Housing may be at the top of the government’s agenda, as Alastair Stewart of Progressive Equity Research says (22.01.16), but neither he nor the government have spotted the elephant in the room.

Despite the fact that more than 90% of the UK is open land, there is not enough land to build houses on. It is crazy. Having passed through the looking glass, we are now in Wonderland with Alice. A great achievement for frogs, bats and great-crested newts, sadly tough for our children and grandchildren, who may never own a home.

Policies to help small builders alongside the bigger ones is right. But they will do little to overcome the actual problem - the land supply deficit. Another 1% or 2% is needed. Will reality always be ignored?

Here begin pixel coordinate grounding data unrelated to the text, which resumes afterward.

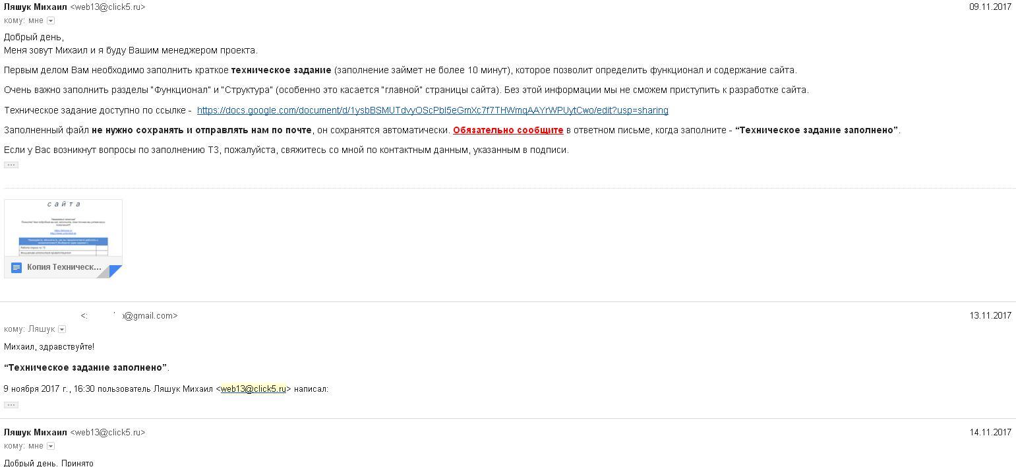Click the sender email address in the last message header
This screenshot has width=1016, height=467.
pos(107,432)
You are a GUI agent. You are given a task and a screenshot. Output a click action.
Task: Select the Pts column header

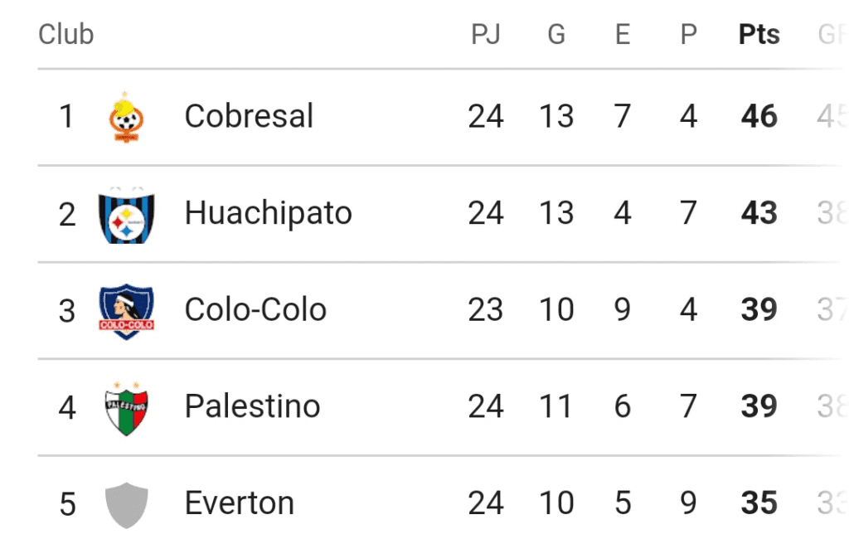(759, 34)
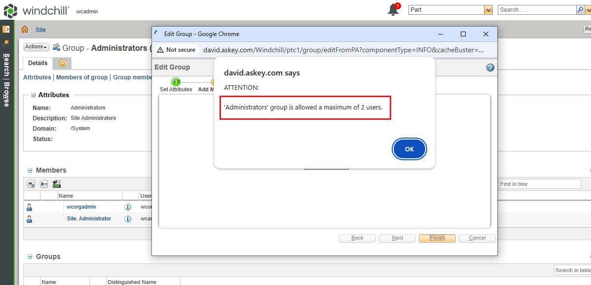Click the Find in tree field
591x285 pixels.
pyautogui.click(x=539, y=183)
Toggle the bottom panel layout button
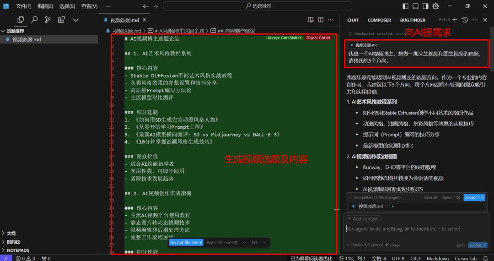The image size is (494, 261). (416, 6)
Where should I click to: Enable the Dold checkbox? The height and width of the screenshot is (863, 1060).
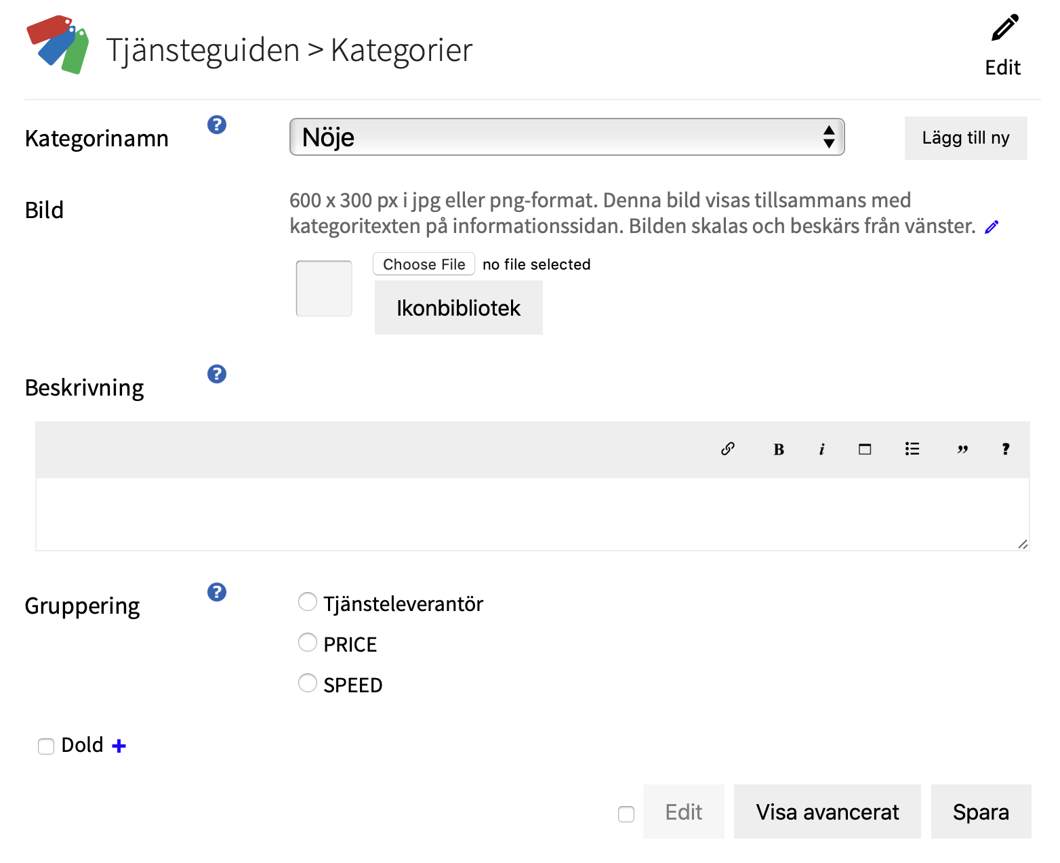point(46,746)
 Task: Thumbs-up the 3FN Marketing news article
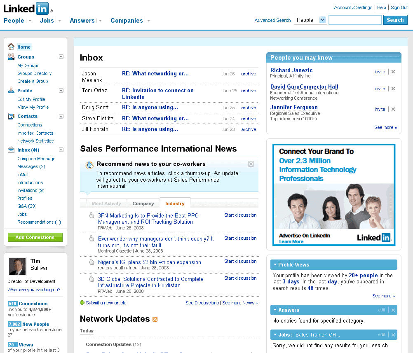[x=92, y=215]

Reading illustrates the impact of political impotence. Deputy council leader Tony Page says house prices in Reading are among the fastest-rising in the country, with demand far outstripping what is possible when account is taken of how much land is available. In Reading alone, at least 14,000 new homes are needed in 20 years. After that, what then? The newly published draft local plan policy is silent. Obvious long-term radical solutions are ignored in favour of old-fashioned town-cramming to avoid building on green fields.

To solve the problem we desperately need political leadership. Abba Eban once said: “History teaches us that men and nations behave wisely once they have exhausted all the alternatives.” Wisdom looks unlikely to bail out this generation of first-time buyers despite David Cameron’s growing doubts about big builders.